WorldAfford: Affordance Grounding based on Natural Language Instructions

Affordance grounding aims to localize the interaction regions for the manipulated objects in the scene image according to given instructions. A critical challenge in affordance grounding is that the embodied agent should understand human instructions and analyze which tools in the environment can be used, as well as how to use these tools to accomplish the instructions. Most recent works primarily supports simple action labels as input instructions for localizing affordance regions, failing to capture complex human objectives. Moreover, these approaches typically identify affordance regions of only a single object in object-centric images, ignoring the object context and struggling to localize affordance regions of multiple objects in complex scenes for practical applications.
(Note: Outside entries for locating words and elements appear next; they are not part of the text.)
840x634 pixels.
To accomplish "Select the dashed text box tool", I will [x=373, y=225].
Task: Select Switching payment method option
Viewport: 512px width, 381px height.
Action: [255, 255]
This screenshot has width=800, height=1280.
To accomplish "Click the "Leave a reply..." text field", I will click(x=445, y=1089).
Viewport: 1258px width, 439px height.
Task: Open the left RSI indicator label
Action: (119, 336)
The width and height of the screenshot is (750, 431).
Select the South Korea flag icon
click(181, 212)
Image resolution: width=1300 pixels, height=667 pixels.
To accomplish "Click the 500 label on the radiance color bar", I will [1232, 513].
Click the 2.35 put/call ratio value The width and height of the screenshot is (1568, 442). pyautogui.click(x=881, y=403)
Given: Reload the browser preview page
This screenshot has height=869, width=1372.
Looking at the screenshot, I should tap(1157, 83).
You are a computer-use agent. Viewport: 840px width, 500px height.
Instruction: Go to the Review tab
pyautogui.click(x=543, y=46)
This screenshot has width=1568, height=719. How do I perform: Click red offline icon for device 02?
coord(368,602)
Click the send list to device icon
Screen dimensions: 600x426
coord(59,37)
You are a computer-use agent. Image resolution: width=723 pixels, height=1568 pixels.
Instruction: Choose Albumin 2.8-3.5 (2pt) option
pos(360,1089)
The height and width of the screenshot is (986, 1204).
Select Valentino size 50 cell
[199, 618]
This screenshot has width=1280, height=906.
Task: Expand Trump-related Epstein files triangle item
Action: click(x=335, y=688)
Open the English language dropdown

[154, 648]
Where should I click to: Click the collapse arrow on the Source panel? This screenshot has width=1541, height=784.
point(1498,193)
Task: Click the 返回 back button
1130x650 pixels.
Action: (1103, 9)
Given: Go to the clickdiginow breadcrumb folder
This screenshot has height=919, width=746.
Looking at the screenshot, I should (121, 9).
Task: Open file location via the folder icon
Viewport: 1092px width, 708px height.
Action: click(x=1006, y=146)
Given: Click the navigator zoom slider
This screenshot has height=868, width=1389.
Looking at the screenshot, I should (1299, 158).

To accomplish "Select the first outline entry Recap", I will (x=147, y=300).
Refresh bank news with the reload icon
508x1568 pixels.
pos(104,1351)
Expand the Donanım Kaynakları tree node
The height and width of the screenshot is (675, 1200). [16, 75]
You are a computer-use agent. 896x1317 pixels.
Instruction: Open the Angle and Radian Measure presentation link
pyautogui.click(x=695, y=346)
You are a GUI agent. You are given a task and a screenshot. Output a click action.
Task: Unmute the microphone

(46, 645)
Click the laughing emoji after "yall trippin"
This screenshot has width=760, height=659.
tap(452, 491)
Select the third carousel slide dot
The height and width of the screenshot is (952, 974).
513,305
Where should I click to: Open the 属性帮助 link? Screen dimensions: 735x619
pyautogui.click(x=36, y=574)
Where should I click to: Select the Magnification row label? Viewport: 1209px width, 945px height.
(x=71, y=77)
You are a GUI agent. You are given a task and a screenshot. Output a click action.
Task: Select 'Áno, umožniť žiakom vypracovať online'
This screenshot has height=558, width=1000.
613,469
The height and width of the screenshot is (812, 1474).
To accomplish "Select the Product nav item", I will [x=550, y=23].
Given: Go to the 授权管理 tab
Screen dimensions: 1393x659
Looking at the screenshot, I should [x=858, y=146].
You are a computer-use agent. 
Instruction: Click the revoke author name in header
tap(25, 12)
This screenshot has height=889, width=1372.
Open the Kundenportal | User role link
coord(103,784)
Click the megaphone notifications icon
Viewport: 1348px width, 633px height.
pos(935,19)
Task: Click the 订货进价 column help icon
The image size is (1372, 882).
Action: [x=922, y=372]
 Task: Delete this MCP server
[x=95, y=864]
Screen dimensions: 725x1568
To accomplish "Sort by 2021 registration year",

To address this concern, for the first time, we introduce a new task of affordance grounding based on natural language instructions, extending it from previously using simple labels for complex human instructions. For this new task, we propose a new framework, WorldAfford. We design a novel Affordance Reasoning Chain-of-Thought Prompting to reason about affordance knowledge from LLMs more precisely and logically. Subsequently, we use SAM and CLIP to localize the objects related to the affordance knowledge in the image. We identify the affordance regions of the objects through an affordance region localization module. To benchmark this new task and validate our framework, an affordance grounding dataset, LLMaFF, is constructed. We conduct extensive experiments to verify that WorldAfford performs state-of-the-art on both the previous AGD20K and the new LLMaFF dataset. In particular, WorldAfford can localize the affordance regions of multiple objects and provide an alternative when objects in the environment cannot fully match the given instruction.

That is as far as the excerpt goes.